* **CONSIGNE**
Recopiez mot pour mot le texte ci-dessous sur les premiers journaux périodiques.

* **TEXTE SOURCE**
■ ■ ■ ■ ■
Le journal périodique était né hors de France, quelques années auparavant. Sept villes, Anvers, Strasbourg, Francfort-sur-le-Mein, Fulda, Hildesheim, Erfurt et Stettin se sont disputé l’honneur de cette invention. M. Zenker, qui vient de publier une histoire du journalisme viennois depuis ses origines jusqu’en 1848[1], a démontré que c’est à Vienne qu’appartient la priorité, que cette capitale a possédé dès l’an 1615 ou 1616 son premier journal régulier, tandis que Fulda n’a eu le sien qu’en 1619, Erfurt en 1620, Anvers en 1621, l’Angleterre en 1622, la Hollande en 1626, la France en 1631. Mais M. Zenker s’empresse d’ajouter, en historiographe consciencieux, que les premiers journaux publiés à Vienne étaient loin de valoir la fameuse Gazette hebdomadaire, que l’Autriche n’a pas eu son Renaudot.

Cet homme ingénieux estimait qu’un journaliste qui sait son métier ne se contente pas de publier des avis utiles au commerce, de donner des nouvelles aux curieux, de procurer aux vaniteux le plaisir de voir leur nom imprimé tout vif, qu’il doit avoir de plus hautes visées et aspirer à devenir un personnage dans l’État, qu’il ne tient qu’aux gazetiers de rendre de précieux services aux gouvernemens par l’influence qu’ils exercent sur l’opinion publique. Tel était aussi le sentiment de Richelieu, et Renaudot obtint sans peine le privilège qu’il demandait. « Ces feuilles, disait-il, n’ont rien de petit que leur volume. C’est le journal des rois et des puissances de la terre ; tout y est par eux et pour eux, qui en font le capital ; les autres personnages ne leur servent que d’accessoire. »

La mariée ne pouvait être trop belle, et le journal des puissances de la terre devait être écrit dans un style qui pût leur agréer. Le cardinal pensait que la forme fait valoir le fond et quelquefois le sauve, qu’une gazette dont le principal emploi était de justifier, de glorifier sa politique, devait avoir quelque mérite littéraire, et il attacha à la

  1. Geschichte der Wiener Journalistik von den Anfängen bis zum Jahre 1848, von E.-V. Zenker. Wien und Leipzig, 1892.
■ ■ ■ ■ ■
* **LIGNES FOURNIES**
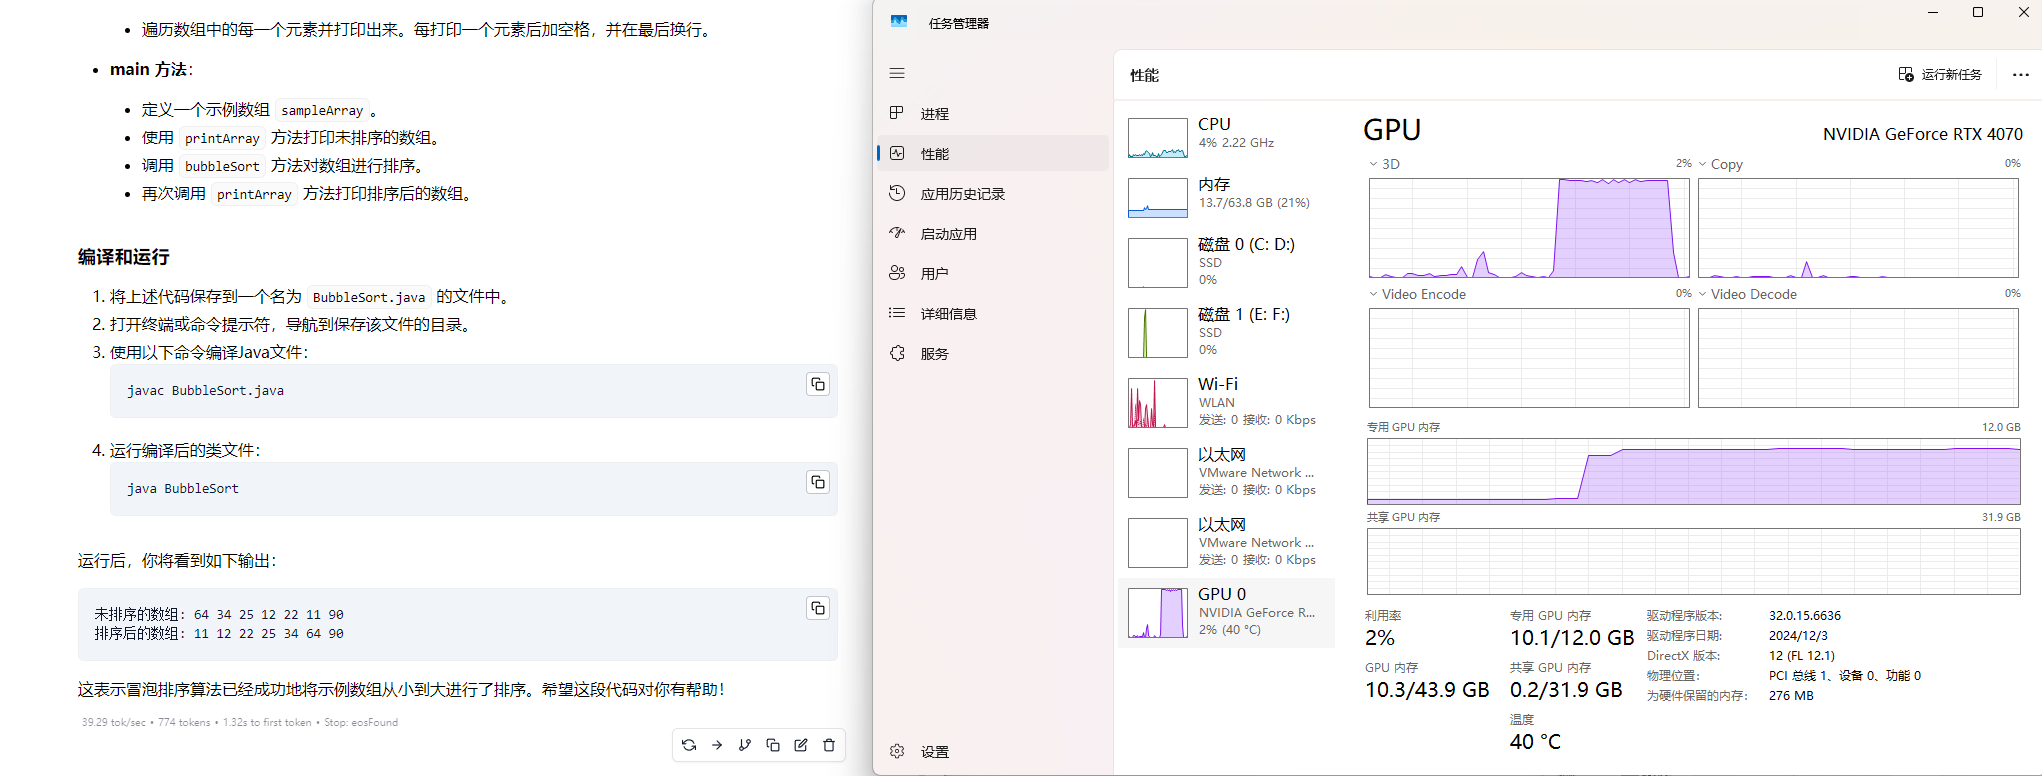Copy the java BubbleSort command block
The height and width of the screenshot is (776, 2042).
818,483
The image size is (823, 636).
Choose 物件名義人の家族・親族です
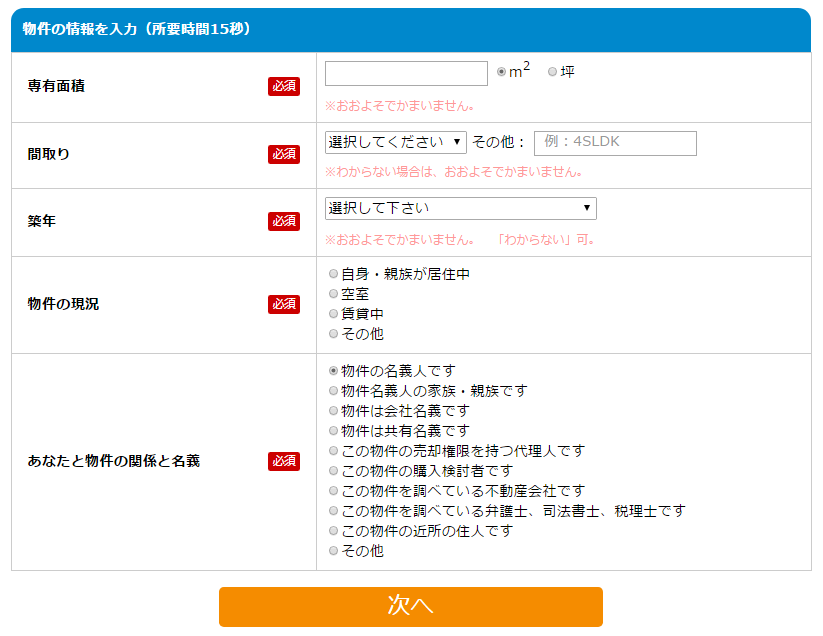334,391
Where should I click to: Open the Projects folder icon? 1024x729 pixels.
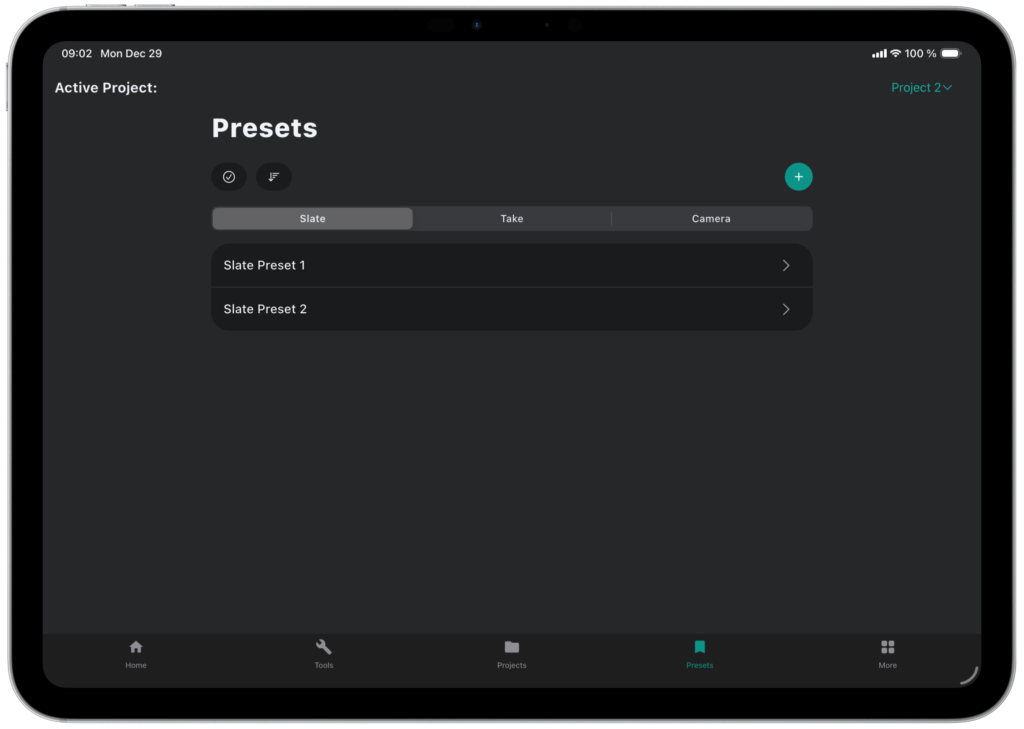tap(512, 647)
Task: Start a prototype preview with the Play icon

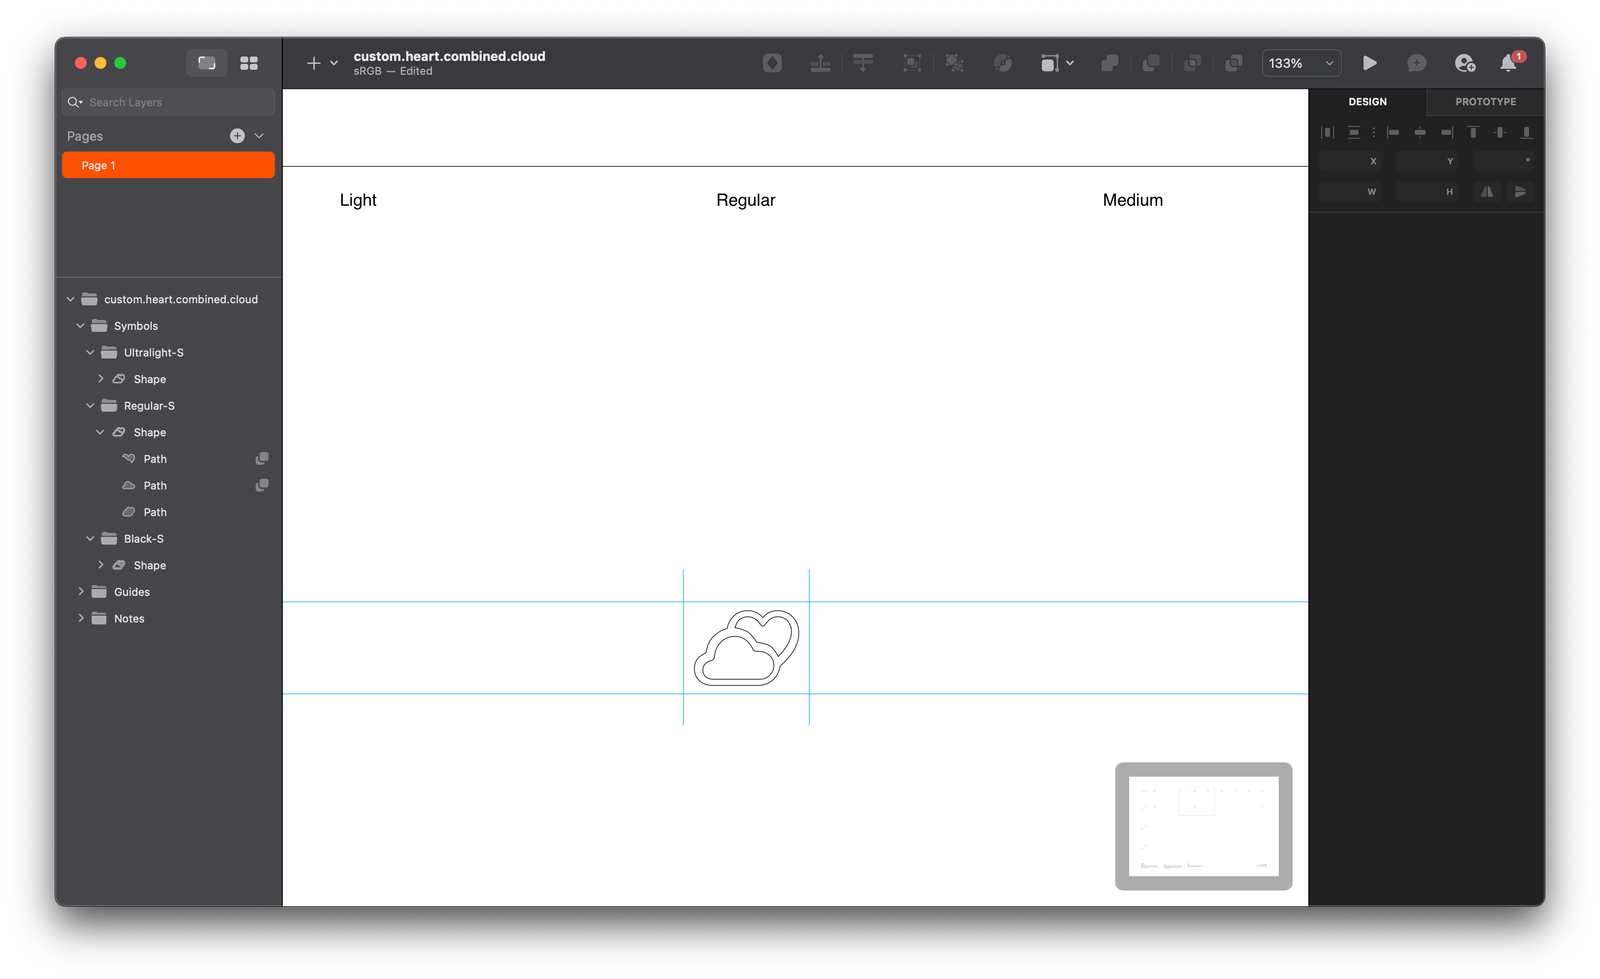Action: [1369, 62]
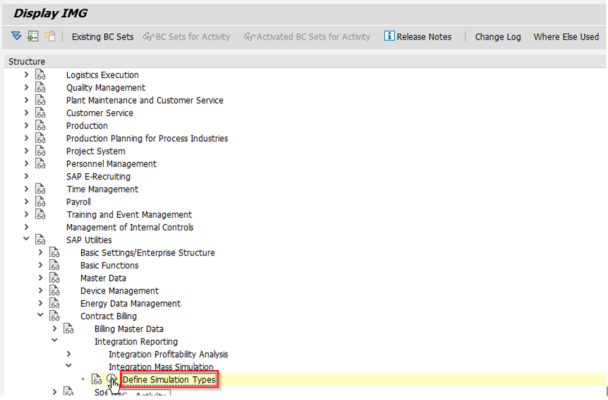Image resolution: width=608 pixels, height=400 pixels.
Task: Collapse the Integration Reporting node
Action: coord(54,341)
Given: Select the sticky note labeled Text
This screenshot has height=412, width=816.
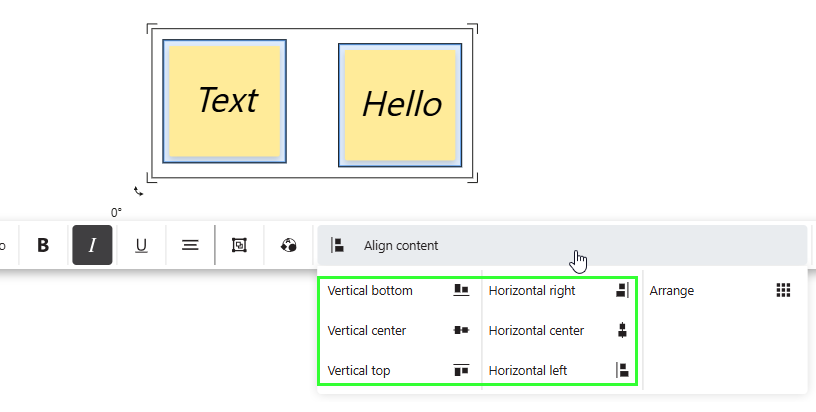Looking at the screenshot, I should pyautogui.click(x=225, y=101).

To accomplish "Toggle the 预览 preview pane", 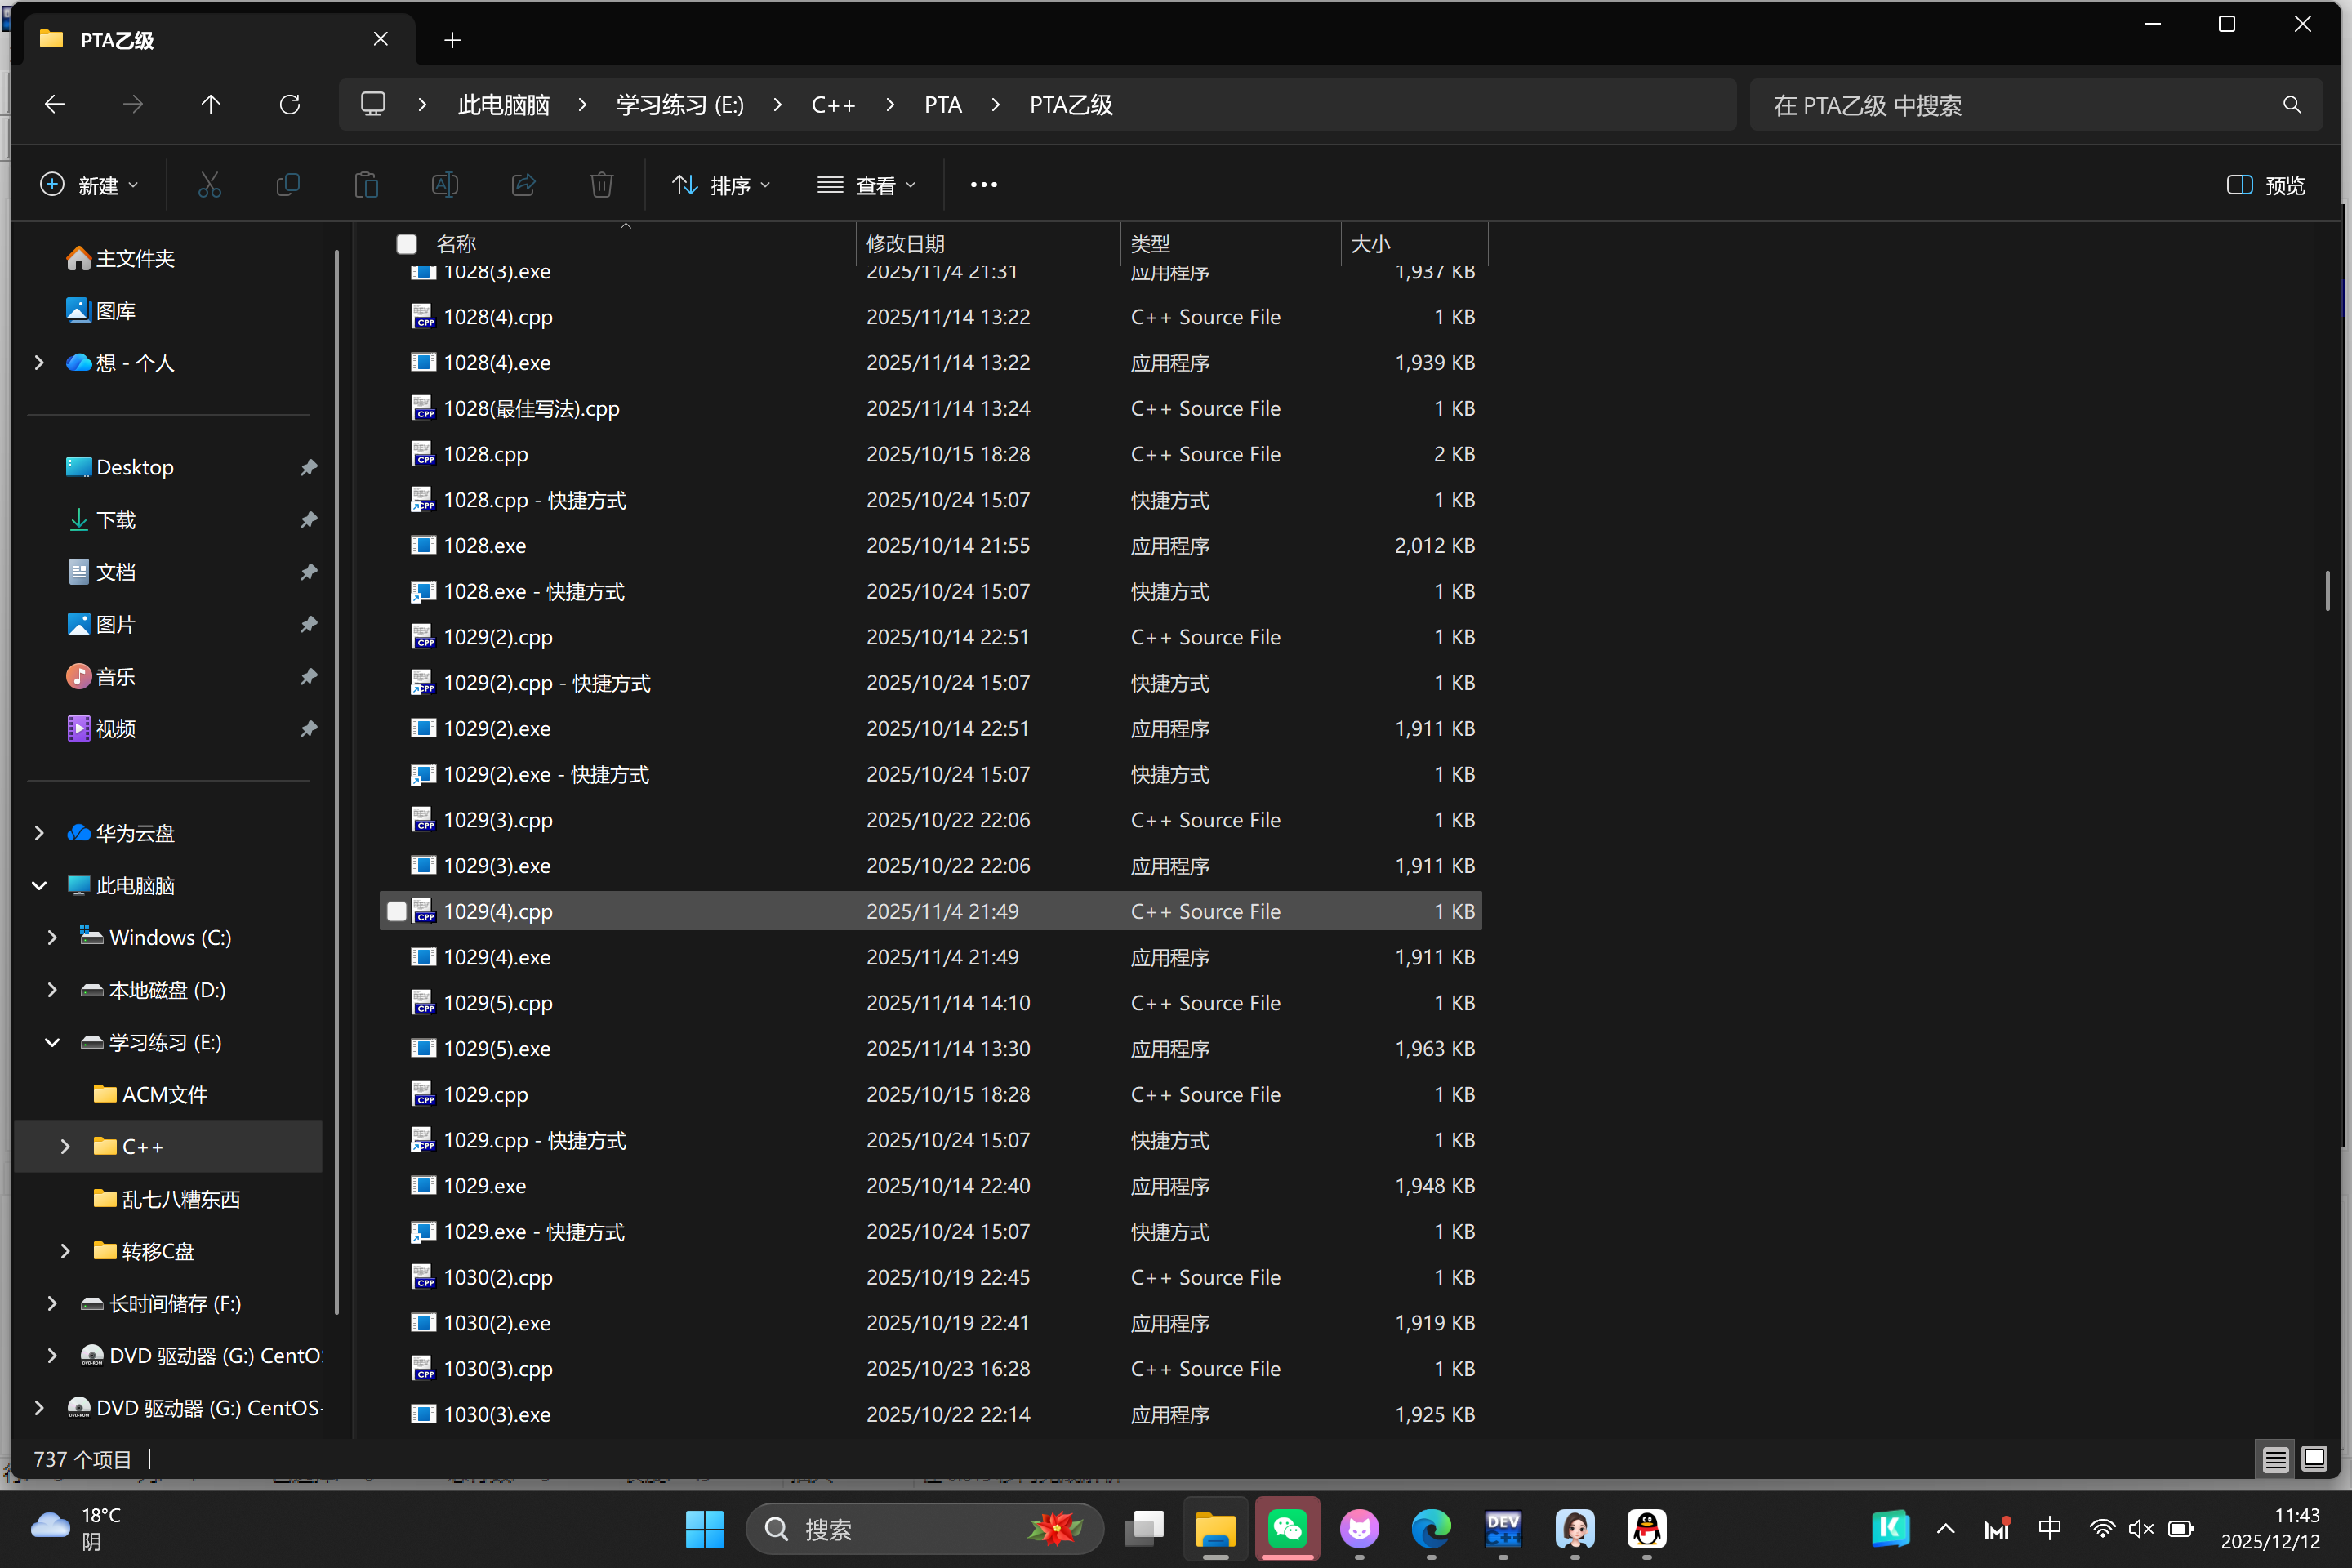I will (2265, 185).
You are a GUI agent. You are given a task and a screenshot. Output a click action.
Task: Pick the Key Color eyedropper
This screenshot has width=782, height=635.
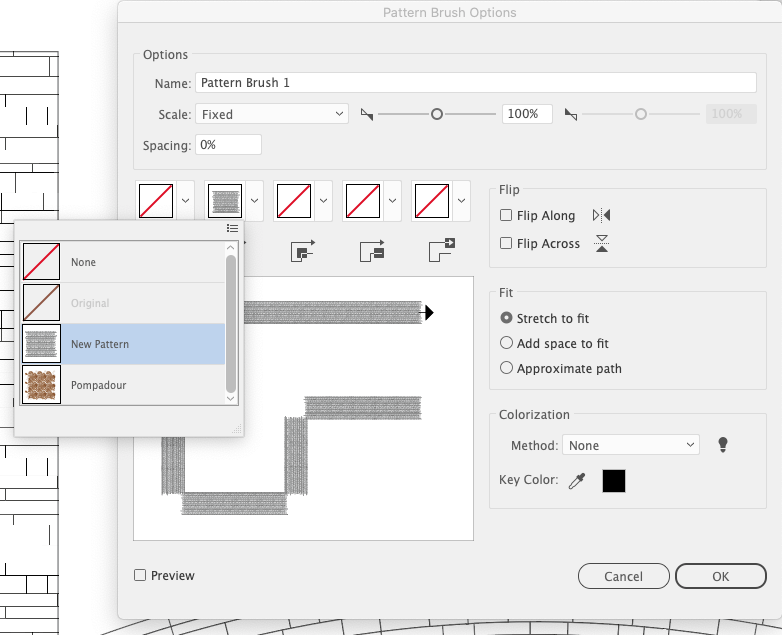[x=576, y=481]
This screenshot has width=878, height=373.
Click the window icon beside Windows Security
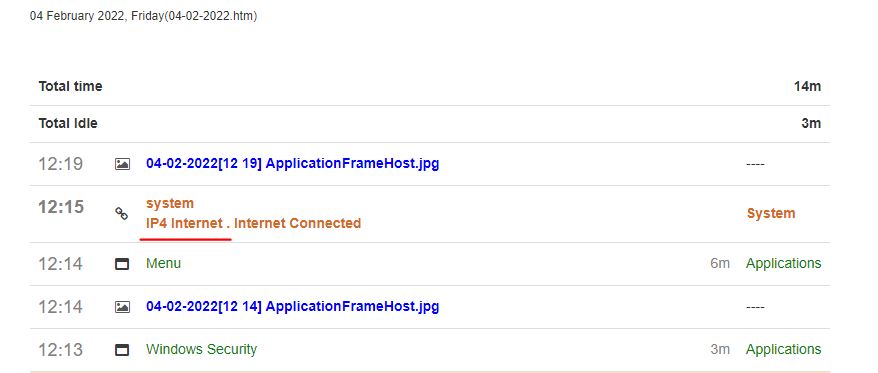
■ ■ ■ ■ ■
* **RÉPONSE ATTENDUE**
Le journal périodique était né hors de France, quelques années auparavant. Sept villes, Anvers, Strasbourg, Francfort-sur-le-Mein, Fulda, Hildesheim, Erfurt et Stettin se sont disputé l’honneur de cette invention. M. Zenker, qui vient de publier une histoire du journalisme viennois depuis ses origines jusqu’en 1848[1], a démontré que c’est à Vienne qu’appartient la priorité, que cette capitale a possédé dès l’an 1615 ou 1616 son premier journal régulier, tandis que Fulda n’a eu le sien qu’en 1619, Erfurt en 1620, Anvers en 1621, l’Angleterre en 1622, la Hollande en 1626, la France en 1631. Mais M. Zenker s’empresse d’ajouter, en historiographe consciencieux, que les premiers journaux publiés à Vienne étaient loin de valoir la fameuse Gazette hebdomadaire, que l’Autriche n’a pas eu son Renaudot.

Cet homme ingénieux estimait qu’un journaliste qui sait son métier ne se contente pas de publier des avis utiles au commerce, de donner des nouvelles aux curieux, de procurer aux vaniteux le plaisir de voir leur nom imprimé tout vif, qu’il doit avoir de plus hautes visées et aspirer à devenir un personnage dans l’État, qu’il ne tient qu’aux gazetiers de rendre de précieux services aux gouvernemens par l’influence qu’ils exercent sur l’opinion publique. Tel était aussi le sentiment de Richelieu, et Renaudot obtint sans peine le privilège qu’il demandait. « Ces feuilles, disait-il, n’ont rien de petit que leur volume. C’est le journal des rois et des puissances de la terre ; tout y est par eux et pour eux, qui en font le capital ; les autres personnages ne leur servent que d’accessoire. »

La mariée ne pouvait être trop belle, et le journal des puissances de la terre devait être écrit dans un style qui pût leur agréer. Le cardinal pensait que la forme fait valoir le fond et quelquefois le sauve, qu’une gazette dont le principal emploi était de justifier, de glorifier sa politique, devait avoir quelque mérite littéraire, et il attacha à la

  1. Geschichte der Wiener Journalistik von den Anfängen bis zum Jahre 1848, von E.-V. Zenker. Wien und Leipzig, 1892.